# Thread: Factorising a polynomail over c

1. ## Factorising a polynomail over c

If z - 3i is a factor of $\displaystyle P(z) = 2z^4 - 4z^3 + 21z^2 - 36z + 27$, find the remaining factors.

So I did this:
Step 1: if z - 3i is a factor, then z + 3i is a factor.
Step 2: $\displaystyle P(z) = (z - z_{1})(z - z_{2})(z - z_{3})(z - z_{4})$
Step 3: $\displaystyle P(z) = (z - z_{1})(z - z_{2})(2z^2 + pz +q)$
Step 4: $\displaystyle 2z^4 - 4z^3 + 21z^2 - 36z + 27 = (z - 3i)(z + 3i)(2z^2 + pz +q)$
Step 5: $\displaystyle 2z^4 - 4z^3 + 21z^2 - 36z + 27 = (z^2 + 9)(2z^2 + pz + q)$
Step 6: $\displaystyle 9q = 27$
Step 7: $\displaystyle q = 3$
Step 8: $\displaystyle 9p = -36$
Step 9: $\displaystyle p = -4$
Step 10: Find the factors from the quadratic. $\displaystyle 2z^2 - 4z + 3$
Step 11: $\displaystyle 2(z^2 - 2z + \frac{3}{2})$
Step 12: $\displaystyle 2[(z^2 - 2z + 1) + \frac{3}{2} - \frac{2}{2})]$
Step 13: $\displaystyle 2[(z - 1)^2 + \frac{1}{2})]$
Step 14: $\displaystyle 2[(z - 1)^2 - (\frac{i}{\sqrt{2}})^2)]$
Step 15: $\displaystyle 2[(z - 1 + \frac{i}{\sqrt{2}})(z - 1 - \frac{i}{\sqrt{2}})]$
So this is the answer I got, but the book says just that these are the two remaining factors without the leading 2, as follows:
(z - 1 + \frac{i}{\sqrt{2}})(z - 1 - \frac{i}{\sqrt{2}}

So did I get it wrong or is the 2 not really classified as part of the factor for some reason?

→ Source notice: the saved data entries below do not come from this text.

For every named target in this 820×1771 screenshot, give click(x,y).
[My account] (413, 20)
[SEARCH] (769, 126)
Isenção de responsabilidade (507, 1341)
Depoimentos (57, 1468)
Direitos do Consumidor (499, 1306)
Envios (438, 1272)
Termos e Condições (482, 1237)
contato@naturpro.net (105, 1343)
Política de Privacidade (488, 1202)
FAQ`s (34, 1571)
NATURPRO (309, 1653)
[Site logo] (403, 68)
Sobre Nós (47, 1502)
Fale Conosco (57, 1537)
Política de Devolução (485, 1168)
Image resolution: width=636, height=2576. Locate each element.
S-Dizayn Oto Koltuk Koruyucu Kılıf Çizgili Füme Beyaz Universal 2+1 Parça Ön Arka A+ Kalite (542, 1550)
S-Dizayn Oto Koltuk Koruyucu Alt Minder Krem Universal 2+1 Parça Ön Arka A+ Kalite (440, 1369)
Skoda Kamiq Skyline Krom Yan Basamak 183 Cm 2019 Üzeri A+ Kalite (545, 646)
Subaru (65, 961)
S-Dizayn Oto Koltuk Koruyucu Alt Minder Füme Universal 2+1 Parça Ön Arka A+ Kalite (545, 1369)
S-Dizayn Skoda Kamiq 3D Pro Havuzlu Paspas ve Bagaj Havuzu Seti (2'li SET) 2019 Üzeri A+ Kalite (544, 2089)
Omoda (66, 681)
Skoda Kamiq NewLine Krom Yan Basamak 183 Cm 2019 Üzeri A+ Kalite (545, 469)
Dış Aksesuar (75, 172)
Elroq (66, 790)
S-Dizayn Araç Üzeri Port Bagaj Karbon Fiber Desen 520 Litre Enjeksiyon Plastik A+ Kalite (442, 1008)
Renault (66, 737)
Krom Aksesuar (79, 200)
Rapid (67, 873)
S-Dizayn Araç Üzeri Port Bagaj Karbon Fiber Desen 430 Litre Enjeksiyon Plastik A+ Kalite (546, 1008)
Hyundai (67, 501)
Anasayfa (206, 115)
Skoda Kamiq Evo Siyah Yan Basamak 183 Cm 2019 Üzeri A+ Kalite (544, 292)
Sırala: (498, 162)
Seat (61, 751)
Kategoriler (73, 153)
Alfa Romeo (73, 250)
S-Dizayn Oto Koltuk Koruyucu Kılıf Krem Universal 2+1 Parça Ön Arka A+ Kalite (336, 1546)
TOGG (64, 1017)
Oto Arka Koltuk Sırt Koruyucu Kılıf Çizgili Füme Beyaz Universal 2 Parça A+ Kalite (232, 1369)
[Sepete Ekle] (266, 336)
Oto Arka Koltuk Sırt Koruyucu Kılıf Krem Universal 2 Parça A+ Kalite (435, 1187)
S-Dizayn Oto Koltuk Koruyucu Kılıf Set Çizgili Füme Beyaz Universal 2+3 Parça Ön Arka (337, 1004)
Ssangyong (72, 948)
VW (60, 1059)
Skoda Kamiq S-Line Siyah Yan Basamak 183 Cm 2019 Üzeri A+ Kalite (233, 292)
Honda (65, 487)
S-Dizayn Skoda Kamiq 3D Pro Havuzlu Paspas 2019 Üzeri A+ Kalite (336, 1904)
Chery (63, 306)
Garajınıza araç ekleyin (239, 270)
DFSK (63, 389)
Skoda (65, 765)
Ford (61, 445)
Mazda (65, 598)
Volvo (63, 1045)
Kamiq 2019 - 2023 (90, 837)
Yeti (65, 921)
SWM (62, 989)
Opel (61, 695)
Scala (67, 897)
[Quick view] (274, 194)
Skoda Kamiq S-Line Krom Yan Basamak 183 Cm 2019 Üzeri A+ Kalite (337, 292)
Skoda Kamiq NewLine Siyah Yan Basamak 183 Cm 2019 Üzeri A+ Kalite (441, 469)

I can't understand why the 2 isn't included in the answer in the back of the book.

David.

2. I think it's because 2 doesn't qualify as a root.

3. Your working is absolutely fine. The 2 is omitted as it's a constant term. I've struggled to explain why for a few minutes, with absolutely no success, however. I'll think about it, or perhaps else will help whilst I try to find the correct wording.

Edit: No need, courtesy of VonNemo

4. $\displaystyle \dfrac{z^4-4z^3+21z^2-36z+27}{z^2+9}=2z^2-4z+3$.
Now find two roots of $\displaystyle 2z^2-4z+3$.

5. Thanks.
I will take it that I factorised it correctly then.
David.